Náufragos

De criança, fiz um pacto com Deus. E parece que Deus não recusa um acordo proposto por uma criança: Ele simplesmente o aceita, sabendo que um dia voltarão a conversar.

Foi assim comigo. Pedi que Ele me desse forças para enfrentar as dificuldades da vida, dificuldades com as quais eu sentia que meus pais não conseguiam lidar; eu haveria de ser capaz de cuidar de mim mesmo e dos que eu viesse a amar. Cultivaria valores nobres que iluminariam toda a minha vida, uma vida que seria de paz e serenidade.

Hoje, dou-me conta de estar perdido. E levei anos para constatar minha perdição.

Naquela época, quando conheci Maria Luiza, eu era um náufrago não sabido, que se agarrava a troncos de árvores que flutuavam nas águas obscuras e turbulentas de um mundo cheio de perigos e temores. Seria injusto acusar Maria Luiza de abandono e indiferença: ela apenas estava lá, disponível para ser salva, justamente por mim, um náufrago! Não é justo acusá-la. Meu naufrágio já vinha desde muito antes, desde quando procurei por Deus.

Maria Luiza, outra náufraga, nutria a estranha ideia de que sua vida se extinguiria com uma doença incurável. Nada do que fizesse poderia alterar o seu destino; portanto, nada fazia muito sentido, nem mesmo o curso universitário que ambos fazíamos. Caberia a mim convencê-la do contrário. Essa missão estava à altura de meu heroísmo e da unção conferida a mim pelo Santo Acordo: ela precisava ser salva e eu ansiava profundamente por salvá-la. Juntos, concluímos a Politécnica, ela amparada por mim, eu cumpridor de meu destino.

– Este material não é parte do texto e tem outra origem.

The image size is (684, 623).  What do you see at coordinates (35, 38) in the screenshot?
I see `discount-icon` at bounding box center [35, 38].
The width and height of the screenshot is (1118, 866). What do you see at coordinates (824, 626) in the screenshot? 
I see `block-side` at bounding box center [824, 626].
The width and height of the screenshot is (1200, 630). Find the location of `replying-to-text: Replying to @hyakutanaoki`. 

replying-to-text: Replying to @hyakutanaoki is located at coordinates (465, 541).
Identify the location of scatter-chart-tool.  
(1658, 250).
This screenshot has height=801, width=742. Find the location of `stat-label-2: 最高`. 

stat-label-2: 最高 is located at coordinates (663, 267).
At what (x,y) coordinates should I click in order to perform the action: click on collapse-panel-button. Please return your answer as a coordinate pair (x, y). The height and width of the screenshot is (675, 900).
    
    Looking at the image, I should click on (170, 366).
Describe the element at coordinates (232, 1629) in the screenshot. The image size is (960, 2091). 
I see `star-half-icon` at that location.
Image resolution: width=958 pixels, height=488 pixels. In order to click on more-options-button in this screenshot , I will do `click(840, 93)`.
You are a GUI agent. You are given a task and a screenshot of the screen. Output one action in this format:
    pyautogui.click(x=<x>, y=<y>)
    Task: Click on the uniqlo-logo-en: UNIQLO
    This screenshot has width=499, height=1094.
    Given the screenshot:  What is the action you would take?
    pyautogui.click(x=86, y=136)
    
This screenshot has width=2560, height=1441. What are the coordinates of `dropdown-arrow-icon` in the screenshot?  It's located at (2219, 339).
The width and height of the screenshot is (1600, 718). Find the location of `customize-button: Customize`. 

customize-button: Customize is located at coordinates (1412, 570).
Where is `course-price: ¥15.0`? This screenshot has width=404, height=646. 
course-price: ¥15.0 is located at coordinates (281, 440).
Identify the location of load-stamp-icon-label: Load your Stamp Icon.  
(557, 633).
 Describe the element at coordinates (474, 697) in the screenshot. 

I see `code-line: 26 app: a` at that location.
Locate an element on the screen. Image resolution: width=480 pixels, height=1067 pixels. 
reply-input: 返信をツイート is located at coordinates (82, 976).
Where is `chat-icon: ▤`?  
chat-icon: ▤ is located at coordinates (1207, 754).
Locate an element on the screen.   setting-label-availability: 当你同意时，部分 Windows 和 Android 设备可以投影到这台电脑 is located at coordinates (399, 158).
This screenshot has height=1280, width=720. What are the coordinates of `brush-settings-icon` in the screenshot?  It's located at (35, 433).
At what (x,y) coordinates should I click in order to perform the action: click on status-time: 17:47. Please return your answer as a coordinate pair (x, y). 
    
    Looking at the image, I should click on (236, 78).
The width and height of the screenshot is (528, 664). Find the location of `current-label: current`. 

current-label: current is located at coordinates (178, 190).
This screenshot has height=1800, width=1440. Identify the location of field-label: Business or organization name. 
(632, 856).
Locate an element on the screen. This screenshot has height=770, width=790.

Hoje, sinto-me sobrecarregado, exaurido. Explorado, é uma palavra melhor! Maria Luiza não move uma palha, nunca se profissionalizou, diz que cumpriu com seu papel de mãe e de dona de casa. De mãe, vá lá, ela o fez, embora houvesse dias em que eu saía para trabalhar e ela com as meninas já adolescentes dormiam até o meio-dia; naquela casa a vida começava após o almoço – se é que aquilo podia ser chamado de almoço! – quando as crianças iam para a escola. E eu trabalhava duro o dia inteiro.

Tentei, inúmeras vezes, incentivá-la a conseguir um emprego, algo que a motivasse. Em vão! Em nossas discussões ela diz que eu somente sei cobrá-la e diminuí-la. Falhei no cumprimento de minha missão. Nenhum dos dois se salvou. Resta o cansaço: meu e dela.